Pretty fun. I suggest skipping the submit button and just showing it's correct when pressing and moving on after a sec or so. Having to click on submit twice really breaks the flow. Also in all the words I tried I noticed out of the 4 options one is the correct one, another is the opposite of the correct one, and the other 2 are random stuff. You can basically skip any option whose antonym isn't present as well.

trevwebdev

Interesting, I don't have the time to go through 100 though and having to click on answer and then mouse down to continue is a slog.

archildress

Nice tool - would love it if I could press a number on the keyboard to select and rapidly move through them.

kiaofz

These should maybe be checked through. Many are the second or third definitions, and some even reference the word in the definition e.g Lethargic: exhibiting lethargy

notsylver

It seems like the right answer is usually the longest of the choices, I managed to get a few just by picking the longest. It would also be nice if there was a "I don't know" instead of guessing and skewing the results by getting it right, though maybe thats accounted for

jrrv

Presumably it's a random batch of words since you can run the test again.
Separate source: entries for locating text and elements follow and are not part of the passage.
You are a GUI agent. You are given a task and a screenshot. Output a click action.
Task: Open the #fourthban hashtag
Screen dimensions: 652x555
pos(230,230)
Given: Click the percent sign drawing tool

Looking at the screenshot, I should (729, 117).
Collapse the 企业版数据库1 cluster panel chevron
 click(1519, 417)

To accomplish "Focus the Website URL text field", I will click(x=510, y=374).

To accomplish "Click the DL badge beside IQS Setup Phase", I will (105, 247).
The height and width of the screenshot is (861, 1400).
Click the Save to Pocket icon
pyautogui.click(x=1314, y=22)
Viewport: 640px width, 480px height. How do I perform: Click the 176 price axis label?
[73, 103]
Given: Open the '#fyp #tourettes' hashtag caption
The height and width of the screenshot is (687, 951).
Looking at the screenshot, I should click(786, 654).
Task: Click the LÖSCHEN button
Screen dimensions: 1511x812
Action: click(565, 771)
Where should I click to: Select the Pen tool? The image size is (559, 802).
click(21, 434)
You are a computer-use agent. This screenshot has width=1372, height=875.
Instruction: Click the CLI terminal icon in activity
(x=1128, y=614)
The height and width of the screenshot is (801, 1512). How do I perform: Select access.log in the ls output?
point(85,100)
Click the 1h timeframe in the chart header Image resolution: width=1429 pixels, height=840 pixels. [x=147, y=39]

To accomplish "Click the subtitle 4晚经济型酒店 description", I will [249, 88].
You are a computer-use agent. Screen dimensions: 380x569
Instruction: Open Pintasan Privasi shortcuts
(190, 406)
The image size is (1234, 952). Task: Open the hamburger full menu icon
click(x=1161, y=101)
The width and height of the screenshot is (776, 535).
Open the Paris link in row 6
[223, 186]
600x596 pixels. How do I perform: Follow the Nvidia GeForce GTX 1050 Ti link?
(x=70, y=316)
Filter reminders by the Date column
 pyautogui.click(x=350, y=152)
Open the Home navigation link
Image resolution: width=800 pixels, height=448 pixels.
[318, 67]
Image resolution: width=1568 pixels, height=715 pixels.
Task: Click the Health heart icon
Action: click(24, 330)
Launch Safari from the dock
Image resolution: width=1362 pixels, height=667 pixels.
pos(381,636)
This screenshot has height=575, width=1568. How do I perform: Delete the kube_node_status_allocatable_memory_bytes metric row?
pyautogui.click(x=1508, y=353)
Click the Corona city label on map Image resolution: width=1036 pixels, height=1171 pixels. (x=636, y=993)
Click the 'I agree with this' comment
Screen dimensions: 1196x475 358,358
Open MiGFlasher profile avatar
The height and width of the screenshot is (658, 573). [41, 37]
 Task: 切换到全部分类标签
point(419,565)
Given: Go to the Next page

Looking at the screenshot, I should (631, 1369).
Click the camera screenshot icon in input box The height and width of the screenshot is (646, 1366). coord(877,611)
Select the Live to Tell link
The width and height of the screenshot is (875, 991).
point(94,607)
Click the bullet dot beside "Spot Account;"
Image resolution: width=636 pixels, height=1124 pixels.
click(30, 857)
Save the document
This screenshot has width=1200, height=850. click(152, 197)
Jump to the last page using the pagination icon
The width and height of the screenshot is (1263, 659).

I wonder how much the word selection affects the outcome. I got 66,750 with 20/20/15/17/14. I'm curious how the difficult is chosen because "obfuscate" was included in the hardest difficulty but I would not consider that to me a difficult word. Also I found that some of the definitions were not completely correct.

fl4regun

apparently 54,000. Seems like it is including even fictional words though in this test (like from fiction novels). Ironically I scored higher on the expert words (18/20) than the "advanced" words (11/20)

croisillon

i remember of such a link in July 2011 but i could only find that one which is a bit different https://news.ycombinator.com/item?id=2806377

WesleyJohnson

59,400 - It said I'm a person of few words. It also recommended I read a dictionary. I feel some kind of way about that. :D Fun!

hmokiguess

why use many word when few word do trick

sd9

Interesting concept, but 100 words is really quite a lot to get through... It's tiresome trudging through the easy words at the start, and I never got to see the interesting words before getting bored. I've seen other systems like this calibrate far more quickly by assigning a sort of score and confidence behind the scenes. Confidence starts out low and increases over time - correct/incorrect answers rapidly adjust score at the beginning, then things settle down. In practice this means you get a sequence of increasingly uncommon words initially, until you get one wrong, then you drop back to something easier until you start getting things right again, and eventually circle around words at your level. Also - too many clicks per word. It's low stakes, just let me click the definition once and I'll live if I misclick (or add an undo button).

mcbetz

This reminds me of a learning resource that I can't find again: you start with an assessment of how many words you know and then you get new words in context with every session (and maybe some spaces repetition). It was mostly from newspaper articles and catered for every level of English. It was a website (ca 2013), not an app. Any ideas?